Some related details are

should I conclude that @time is misleading, after seeing

julia> @time grbval(o, x, r)
  0.000010 seconds (1 allocation: 16 bytes)
0.0

julia> using BenchmarkTools

julia> @btime grbval($o, $x, $r)
  38.031 ns (0 allocations: 0 bytes)
0.0

?

A very old section buried in the Perfomance Tips:

julia> @time sum_arg(x)
  0.007551 seconds (3.98 k allocations: 200.548 KiB, 99.77% compilation time)
523.0007221951678

julia> @time sum_arg(x)
  0.000006 seconds (1 allocation: 16 bytes)
523.0007221951678

The 1 allocation seen is from running the @time macro itself in global scope. If we instead run the timing in a function, we can see that indeed no allocations are performed:

julia> time_sum(x) = @time sum_arg(x);

julia> time_sum(x)
  0.000002 seconds
523.0007221951678

You can manually make a forwarding method like time_sum to verify that’s the case for your code. BenchmarkTools puts the input expression in a function so it has the same effect. Note that despite the exact wording of the section, this extra allocation still shows up in let blocks and other (local) scope-introducing blocks except functions:

julia> let; @time sum_arg(x) end
  0.000007 seconds (1 allocation: 16 bytes)
500.0699540425248
4 Likes

Yes, that made sense.


But I’m still confused here:

julia> f() = Ref{Cdouble}();

julia> tf() = @time f();

julia> tf()
  0.000000 seconds (1 allocation: 16 bytes)
Base.RefValue{Float64}(0.0)

julia> tf()
  0.000000 seconds (1 allocation: 16 bytes)
Base.RefValue{Float64}(0.0)

julia> using BenchmarkTools

julia> @btime f()
  8.560 ns (1 allocation: 16 bytes)
Base.RefValue{Float64}(6.41014581546824e-310)

julia> @allocated f()
0

My question is: Does the Ref{Cdouble}() action entails allocation or not?

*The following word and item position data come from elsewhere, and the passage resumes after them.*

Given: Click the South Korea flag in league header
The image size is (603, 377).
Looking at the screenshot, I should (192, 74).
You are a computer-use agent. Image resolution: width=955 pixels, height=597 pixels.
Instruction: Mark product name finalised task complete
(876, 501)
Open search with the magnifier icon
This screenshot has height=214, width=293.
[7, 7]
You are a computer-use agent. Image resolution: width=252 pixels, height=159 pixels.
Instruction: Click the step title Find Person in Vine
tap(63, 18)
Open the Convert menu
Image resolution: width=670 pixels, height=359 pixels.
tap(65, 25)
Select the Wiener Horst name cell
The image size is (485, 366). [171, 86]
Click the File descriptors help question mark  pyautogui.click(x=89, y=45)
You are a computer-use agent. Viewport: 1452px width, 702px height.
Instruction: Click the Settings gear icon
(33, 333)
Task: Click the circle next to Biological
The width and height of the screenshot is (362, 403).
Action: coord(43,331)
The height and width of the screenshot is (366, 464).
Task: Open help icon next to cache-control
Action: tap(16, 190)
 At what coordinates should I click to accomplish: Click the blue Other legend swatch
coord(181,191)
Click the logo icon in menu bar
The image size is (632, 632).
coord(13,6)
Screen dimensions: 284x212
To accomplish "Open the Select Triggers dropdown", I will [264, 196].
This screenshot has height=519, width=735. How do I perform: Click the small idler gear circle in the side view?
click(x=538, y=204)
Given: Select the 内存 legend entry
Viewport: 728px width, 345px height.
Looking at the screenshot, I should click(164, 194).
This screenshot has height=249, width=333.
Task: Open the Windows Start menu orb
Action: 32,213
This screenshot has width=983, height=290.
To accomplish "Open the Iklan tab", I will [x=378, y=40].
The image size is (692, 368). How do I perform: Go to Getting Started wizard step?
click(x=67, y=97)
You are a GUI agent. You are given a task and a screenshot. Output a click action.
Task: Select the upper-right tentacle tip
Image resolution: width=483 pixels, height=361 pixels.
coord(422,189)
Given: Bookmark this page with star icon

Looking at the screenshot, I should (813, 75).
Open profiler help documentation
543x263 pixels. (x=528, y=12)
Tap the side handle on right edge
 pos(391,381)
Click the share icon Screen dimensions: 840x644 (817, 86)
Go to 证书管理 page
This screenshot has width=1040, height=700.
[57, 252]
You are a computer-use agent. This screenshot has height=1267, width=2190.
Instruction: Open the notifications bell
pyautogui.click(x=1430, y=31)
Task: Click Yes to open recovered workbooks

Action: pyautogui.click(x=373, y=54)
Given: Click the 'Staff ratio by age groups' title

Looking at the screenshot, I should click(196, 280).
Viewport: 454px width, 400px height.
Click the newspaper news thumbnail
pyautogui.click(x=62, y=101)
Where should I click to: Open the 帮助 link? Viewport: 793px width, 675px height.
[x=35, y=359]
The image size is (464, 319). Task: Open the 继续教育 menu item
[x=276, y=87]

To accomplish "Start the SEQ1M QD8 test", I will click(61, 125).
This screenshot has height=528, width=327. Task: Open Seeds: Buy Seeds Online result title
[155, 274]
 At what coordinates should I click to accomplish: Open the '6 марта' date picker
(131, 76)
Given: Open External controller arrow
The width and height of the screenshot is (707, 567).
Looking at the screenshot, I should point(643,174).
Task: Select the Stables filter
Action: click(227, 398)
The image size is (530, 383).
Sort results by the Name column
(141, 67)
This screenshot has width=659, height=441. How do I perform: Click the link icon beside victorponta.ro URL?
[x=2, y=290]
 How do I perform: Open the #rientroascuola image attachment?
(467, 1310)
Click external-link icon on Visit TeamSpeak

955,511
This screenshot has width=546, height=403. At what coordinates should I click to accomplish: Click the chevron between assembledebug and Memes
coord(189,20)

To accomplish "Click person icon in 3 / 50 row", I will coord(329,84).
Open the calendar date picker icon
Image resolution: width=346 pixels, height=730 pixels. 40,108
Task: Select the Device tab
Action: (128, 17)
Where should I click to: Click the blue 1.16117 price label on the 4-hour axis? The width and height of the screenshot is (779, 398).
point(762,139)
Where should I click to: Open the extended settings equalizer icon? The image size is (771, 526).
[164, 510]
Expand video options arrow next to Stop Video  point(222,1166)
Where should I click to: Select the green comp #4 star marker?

My practical usage is the following 3-line function, in which r is a temporary object

function get_from_C_API()
    r = Ref{Cdouble}()
    a_C_api!(r) # fill in its value
    getfield(r, :x)
end

I wonder if this function has allocation or not when it is executed. Can the compiler optimize it so that there is 0 allocation?


I have no idea which helper macro should I trust, e.g. this example

julia> function f(x)
           r = Ref{Cdouble}()
           r.x > -9e100 && setindex!(x, 0, 1)
           r.x
       end
f (generic function with 1 method)

julia> x = [1];

julia> @allocated f(x)
0

Yes and no, depending on the context:

julia> @code_llvm f()
; Function Signature: f()
;  @ REPL[1]:1 within `f`
define nonnull ptr @julia_f_3678() local_unnamed_addr #0 {
top:
  %pgcstack = call ptr inttoptr (i64 4315955464 to ptr)(i64 4315955500) #7
; ┌ @ refpointer.jl:146 within `Ref`
; │┌ @ refvalue.jl:7 within `RefValue`
    %ptls_field = getelementptr inbounds nuw i8, ptr %pgcstack, i64 16
    %ptls_load = load ptr, ptr %ptls_field, align 8
    %"new::RefValue" = call noalias nonnull align 8 dereferenceable(16) ptr @ijl_gc_small_alloc(ptr %ptls_load, i32 424, i32 16, i64 4642896336) #4
    %"new::RefValue.tag_addr" = getelementptr inbounds i8, ptr %"new::RefValue", i64 -8
    store atomic i64 4642896336, ptr %"new::RefValue.tag_addr" unordered, align 8
    ret ptr %"new::RefValue"
; └└
}

See the @ijl_gc_small_alloc? That’s a memory allocation.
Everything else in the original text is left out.